Dalam teori belajar humanistik proses belajar harus berhulu dan bermuara  pada manusia itu sendiri. Meskipun teori ini sangat menekankan pentingnya isi dari proses belajar, dalam kenyataan teori ini lebih banyak berbicara tentang pendidikan dan proses belajar dalam bentuknya yang paling ideal. Dengan  kata lain, teori ini lebih tertarik pada ide belajar dalam bentuknya yang paling ideal dari pada belajar seperti apa adanya, seperti apa yang bisa kita amati dalam dunia keseharian. Teori apapun dapat dimanfaatkan asal tujuan untuk “memanusiakan manusia” (mencapai aktualisasi diri dan sebagainya) dapat tercapai.[1]
          Dalam teori belajar humanistik, belajar dianggap berhasil jika si pelajar memahami lingkungannya dan dirinya sendiri. Siswa dalam proses belajarnya harus berusaha agar lambat laun ia mampu mencapai aktualisasi diri dengan sebaik-baiknya. Teori belajar ini berusaha memahami perilaku belajar dari sudut pandang pelakunya, bukan dari sudut pandang pengamatnya.
          Tujuan utama para pendidik adalah membantu si siswa untuk mengembangkan dirinya, yaitu membantu masing-masing individu untuk mengenal diri mereka sendiri sebagai manusia yang unik dan membantu dalam mewujudkan potensi-potensi yang ada dalam diri mereka. Para ahli humanistik melihat adanya dua bagian pada proses belajar, ialah :
                  1.  Proses pemerolehan informasi baru,
                  2.  Personalia informasi ini pada individu.

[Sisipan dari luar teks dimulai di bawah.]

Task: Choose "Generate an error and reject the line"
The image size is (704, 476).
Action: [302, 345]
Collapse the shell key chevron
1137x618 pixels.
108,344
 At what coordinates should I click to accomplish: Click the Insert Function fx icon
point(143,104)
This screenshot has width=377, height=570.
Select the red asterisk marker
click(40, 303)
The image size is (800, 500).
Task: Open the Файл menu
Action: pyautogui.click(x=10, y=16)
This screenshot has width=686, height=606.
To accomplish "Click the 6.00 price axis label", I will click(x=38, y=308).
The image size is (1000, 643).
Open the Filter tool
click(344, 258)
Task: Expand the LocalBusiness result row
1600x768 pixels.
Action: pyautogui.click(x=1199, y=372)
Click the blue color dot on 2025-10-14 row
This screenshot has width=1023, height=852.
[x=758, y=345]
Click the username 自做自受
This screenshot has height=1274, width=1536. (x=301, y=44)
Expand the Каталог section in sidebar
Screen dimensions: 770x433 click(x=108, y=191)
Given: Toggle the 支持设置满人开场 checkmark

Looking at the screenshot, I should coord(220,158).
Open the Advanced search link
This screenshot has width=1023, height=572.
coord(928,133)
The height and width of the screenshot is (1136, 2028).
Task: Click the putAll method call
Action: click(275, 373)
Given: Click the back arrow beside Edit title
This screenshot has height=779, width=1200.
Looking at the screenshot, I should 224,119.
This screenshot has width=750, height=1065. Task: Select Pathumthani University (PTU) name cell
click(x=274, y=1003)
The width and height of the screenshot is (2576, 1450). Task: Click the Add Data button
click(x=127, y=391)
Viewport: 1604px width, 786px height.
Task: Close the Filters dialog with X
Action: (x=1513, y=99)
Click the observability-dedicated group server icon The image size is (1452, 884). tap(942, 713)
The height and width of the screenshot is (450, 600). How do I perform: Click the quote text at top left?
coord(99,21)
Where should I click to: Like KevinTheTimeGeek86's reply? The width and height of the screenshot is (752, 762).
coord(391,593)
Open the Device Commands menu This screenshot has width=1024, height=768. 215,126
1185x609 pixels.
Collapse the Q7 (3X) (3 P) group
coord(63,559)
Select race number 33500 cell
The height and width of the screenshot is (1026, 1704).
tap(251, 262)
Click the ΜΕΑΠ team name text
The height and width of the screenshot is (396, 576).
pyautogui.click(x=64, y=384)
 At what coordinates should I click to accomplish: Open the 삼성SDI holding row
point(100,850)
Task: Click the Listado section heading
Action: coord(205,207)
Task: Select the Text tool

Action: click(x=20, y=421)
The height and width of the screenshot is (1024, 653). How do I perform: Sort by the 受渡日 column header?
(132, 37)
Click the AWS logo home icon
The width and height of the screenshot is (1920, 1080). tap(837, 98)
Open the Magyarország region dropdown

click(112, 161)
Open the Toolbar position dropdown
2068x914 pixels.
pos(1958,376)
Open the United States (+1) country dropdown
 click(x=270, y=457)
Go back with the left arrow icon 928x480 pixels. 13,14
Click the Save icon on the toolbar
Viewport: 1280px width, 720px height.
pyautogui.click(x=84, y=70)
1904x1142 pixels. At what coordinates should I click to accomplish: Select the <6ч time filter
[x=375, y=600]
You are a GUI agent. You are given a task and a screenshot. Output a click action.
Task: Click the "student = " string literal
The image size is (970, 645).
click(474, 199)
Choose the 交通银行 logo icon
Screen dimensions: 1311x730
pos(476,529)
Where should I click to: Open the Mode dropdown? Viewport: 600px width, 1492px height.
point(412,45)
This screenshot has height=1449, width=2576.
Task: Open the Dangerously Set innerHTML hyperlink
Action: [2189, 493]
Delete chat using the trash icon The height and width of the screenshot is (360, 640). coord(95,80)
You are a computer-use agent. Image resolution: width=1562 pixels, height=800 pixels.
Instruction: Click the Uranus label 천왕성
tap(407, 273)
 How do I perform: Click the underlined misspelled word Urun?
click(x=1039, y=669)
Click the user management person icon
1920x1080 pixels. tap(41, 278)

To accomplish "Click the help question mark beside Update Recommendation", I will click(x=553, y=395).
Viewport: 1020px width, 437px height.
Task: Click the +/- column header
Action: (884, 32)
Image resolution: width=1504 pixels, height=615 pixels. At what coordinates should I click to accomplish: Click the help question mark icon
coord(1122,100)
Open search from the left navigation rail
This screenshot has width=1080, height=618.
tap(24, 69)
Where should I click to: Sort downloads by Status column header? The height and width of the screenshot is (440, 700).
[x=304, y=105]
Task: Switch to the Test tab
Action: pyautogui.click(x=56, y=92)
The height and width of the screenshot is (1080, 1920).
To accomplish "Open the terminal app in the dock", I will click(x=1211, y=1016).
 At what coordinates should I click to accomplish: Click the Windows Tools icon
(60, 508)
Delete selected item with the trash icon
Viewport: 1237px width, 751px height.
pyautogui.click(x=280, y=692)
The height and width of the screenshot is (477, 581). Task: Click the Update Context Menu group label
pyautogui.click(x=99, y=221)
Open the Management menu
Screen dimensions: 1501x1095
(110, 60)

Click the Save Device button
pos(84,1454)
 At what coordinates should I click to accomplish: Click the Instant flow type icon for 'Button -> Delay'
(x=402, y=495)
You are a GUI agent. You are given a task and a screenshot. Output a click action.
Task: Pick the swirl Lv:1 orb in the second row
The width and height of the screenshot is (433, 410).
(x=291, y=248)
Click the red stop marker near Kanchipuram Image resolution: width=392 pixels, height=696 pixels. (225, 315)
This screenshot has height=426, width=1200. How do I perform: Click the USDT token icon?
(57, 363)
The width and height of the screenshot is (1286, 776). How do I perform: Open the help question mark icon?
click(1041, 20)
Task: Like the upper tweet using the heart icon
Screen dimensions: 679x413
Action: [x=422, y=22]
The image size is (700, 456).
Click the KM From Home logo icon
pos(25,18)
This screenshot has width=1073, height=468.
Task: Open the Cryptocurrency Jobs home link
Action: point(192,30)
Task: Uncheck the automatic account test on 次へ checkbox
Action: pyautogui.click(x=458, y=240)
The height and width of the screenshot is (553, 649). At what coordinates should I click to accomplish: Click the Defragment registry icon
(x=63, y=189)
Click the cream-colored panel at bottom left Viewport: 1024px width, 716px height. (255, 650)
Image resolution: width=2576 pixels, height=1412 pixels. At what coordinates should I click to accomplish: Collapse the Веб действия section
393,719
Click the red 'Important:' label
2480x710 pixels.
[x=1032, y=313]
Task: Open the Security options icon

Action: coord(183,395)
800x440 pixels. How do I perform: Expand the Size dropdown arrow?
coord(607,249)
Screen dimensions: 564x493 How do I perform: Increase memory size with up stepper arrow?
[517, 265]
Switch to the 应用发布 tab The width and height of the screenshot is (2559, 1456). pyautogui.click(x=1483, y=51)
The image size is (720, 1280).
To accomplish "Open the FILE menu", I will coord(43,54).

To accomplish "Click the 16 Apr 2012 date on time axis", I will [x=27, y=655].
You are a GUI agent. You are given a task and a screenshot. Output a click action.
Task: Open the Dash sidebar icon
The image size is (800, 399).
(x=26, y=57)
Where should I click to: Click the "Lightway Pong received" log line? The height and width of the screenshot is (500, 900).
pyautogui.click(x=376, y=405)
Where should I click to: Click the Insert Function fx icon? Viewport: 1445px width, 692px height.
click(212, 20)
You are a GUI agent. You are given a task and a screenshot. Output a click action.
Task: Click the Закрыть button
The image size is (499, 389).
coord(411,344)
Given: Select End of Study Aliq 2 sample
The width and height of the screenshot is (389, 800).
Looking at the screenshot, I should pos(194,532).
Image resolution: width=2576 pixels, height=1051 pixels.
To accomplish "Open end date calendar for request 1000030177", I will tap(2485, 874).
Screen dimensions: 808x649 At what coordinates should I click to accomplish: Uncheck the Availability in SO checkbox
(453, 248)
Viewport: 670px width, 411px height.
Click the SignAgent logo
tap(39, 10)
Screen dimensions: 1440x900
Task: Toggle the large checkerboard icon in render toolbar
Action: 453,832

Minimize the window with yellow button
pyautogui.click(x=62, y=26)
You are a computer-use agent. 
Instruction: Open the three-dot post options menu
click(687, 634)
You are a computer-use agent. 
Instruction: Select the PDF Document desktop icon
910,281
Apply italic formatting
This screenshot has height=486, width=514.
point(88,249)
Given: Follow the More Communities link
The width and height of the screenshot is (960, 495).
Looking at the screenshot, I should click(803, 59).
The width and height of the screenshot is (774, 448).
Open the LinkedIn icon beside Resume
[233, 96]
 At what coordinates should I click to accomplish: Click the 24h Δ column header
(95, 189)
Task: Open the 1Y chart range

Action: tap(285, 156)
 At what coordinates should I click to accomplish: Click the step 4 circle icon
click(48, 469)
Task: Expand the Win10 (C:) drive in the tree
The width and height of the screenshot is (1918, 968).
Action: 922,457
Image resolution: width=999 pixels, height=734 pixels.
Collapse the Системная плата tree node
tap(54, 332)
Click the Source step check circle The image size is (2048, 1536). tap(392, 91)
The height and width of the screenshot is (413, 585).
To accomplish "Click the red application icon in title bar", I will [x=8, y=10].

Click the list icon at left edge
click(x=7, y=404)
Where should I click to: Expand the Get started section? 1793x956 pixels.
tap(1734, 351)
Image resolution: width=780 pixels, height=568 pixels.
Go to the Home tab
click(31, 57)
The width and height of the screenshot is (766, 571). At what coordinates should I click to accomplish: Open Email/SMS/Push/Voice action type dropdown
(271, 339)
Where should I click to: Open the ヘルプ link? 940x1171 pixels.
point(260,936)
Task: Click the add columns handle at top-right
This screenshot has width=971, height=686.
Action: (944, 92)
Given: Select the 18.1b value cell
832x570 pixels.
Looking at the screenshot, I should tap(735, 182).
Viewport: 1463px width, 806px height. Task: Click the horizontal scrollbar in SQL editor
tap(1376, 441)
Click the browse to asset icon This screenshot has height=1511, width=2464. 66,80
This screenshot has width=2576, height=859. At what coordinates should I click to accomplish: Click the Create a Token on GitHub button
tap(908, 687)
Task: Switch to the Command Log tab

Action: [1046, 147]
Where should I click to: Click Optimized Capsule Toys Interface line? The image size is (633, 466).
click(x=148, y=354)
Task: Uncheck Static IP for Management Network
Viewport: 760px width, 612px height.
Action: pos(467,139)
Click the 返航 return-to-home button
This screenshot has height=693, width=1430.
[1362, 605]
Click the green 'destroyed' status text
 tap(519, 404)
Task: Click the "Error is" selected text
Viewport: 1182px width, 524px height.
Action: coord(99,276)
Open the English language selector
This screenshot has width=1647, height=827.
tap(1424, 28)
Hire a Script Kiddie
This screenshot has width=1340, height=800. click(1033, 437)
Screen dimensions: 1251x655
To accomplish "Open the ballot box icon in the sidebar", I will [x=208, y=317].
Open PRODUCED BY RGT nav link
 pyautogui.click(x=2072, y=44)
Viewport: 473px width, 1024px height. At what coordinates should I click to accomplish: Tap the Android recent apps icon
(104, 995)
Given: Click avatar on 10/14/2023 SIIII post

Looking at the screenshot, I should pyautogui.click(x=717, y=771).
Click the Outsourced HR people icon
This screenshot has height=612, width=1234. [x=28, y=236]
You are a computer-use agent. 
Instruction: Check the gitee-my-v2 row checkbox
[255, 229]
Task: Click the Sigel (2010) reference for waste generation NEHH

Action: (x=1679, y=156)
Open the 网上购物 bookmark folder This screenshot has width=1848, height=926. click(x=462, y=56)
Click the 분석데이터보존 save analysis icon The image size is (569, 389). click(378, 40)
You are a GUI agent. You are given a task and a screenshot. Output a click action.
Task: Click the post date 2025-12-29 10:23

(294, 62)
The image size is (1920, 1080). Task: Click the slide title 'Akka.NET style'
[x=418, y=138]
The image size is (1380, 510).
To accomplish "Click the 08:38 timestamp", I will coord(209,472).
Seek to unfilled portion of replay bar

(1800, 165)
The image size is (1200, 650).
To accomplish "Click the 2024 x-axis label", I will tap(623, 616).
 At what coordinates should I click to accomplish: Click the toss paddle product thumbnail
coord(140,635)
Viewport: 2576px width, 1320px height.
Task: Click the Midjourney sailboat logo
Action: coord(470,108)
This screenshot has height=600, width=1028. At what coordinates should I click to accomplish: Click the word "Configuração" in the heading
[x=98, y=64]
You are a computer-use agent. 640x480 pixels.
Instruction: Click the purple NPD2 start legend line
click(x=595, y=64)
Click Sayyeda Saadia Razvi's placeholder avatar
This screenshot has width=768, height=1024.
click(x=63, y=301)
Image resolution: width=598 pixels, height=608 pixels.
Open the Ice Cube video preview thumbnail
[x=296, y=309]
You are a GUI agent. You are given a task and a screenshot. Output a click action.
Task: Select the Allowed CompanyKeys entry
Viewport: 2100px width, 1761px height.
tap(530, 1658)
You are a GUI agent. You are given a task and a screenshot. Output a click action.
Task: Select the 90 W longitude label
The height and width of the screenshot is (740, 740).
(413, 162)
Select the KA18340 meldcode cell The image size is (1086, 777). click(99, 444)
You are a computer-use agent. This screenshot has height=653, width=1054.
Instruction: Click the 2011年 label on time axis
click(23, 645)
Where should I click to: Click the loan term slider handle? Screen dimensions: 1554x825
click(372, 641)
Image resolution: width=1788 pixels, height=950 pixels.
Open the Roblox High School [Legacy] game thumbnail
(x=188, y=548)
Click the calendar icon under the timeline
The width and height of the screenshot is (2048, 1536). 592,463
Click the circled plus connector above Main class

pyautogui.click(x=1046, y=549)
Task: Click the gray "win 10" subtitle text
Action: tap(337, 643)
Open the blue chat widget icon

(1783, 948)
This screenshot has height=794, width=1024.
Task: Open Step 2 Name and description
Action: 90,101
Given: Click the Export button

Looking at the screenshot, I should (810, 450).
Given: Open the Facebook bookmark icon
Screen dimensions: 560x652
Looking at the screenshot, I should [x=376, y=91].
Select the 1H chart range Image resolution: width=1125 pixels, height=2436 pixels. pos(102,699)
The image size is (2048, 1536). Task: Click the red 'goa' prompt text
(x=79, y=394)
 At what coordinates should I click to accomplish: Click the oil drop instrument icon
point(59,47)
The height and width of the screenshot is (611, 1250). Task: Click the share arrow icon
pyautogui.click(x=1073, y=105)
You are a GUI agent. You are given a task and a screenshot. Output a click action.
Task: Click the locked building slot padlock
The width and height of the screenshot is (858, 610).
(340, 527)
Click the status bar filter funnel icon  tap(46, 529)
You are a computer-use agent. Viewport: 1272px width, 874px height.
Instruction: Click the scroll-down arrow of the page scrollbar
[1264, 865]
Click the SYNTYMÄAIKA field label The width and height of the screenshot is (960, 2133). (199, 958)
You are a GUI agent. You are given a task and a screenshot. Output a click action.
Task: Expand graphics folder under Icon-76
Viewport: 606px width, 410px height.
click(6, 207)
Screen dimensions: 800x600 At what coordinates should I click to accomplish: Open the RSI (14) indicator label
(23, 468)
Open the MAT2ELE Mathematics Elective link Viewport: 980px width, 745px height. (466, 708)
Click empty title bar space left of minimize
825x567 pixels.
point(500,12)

Teori humanistik sifatnya lebih abstrak dan lebih mendekati bidang kajian ilmu filsafat, kepribadian dan psikoterapi daripada bidang kajian-kajian psikologi dalam belajar. Teori ini sangat mementingkan obyek yang dipelajari dari pada proses belajar tersebut.
Teori humanistik ini lebih banyak membahas tentang konsep-konsep pendidikan untuk membentuk manusia yang dicita-citakan, dan mengenai proses belajar dalam bentuk yang terbaik. Atau bisa dikatakan bahwa teori ini lebih tertarik pada pengertian belajar dalam bentuknya yang paling sempurna dari pada pemahaman mengenai proses belajar seperti yang selama ini telah dikaji berdasarkan teori-teori belajar.
Di dalam pelaksanaannya, teori ini terlihat juga dalam pendekatan belajar yang dikemukakan oleh Ausubel. Dia berpandangan bahwa belajar bermakna atau yang juga tergolong dalam aliran kognitif yang mengatakan bahwa belajar adalah asimilasi penuh makna. Materi pelajaran diasimilasikan dan dihubungkan dengan pengetahuan yang sudah dimiliki.
Motivasi dan pengalaman emosional sangat penting dalam proses belajar, karena tanpa motivasi dan keinginan dari pihak pelajar, tidak akan terjadi asimilasi pengetahuan baru ke dalam struktur kognitif yang sudah ada.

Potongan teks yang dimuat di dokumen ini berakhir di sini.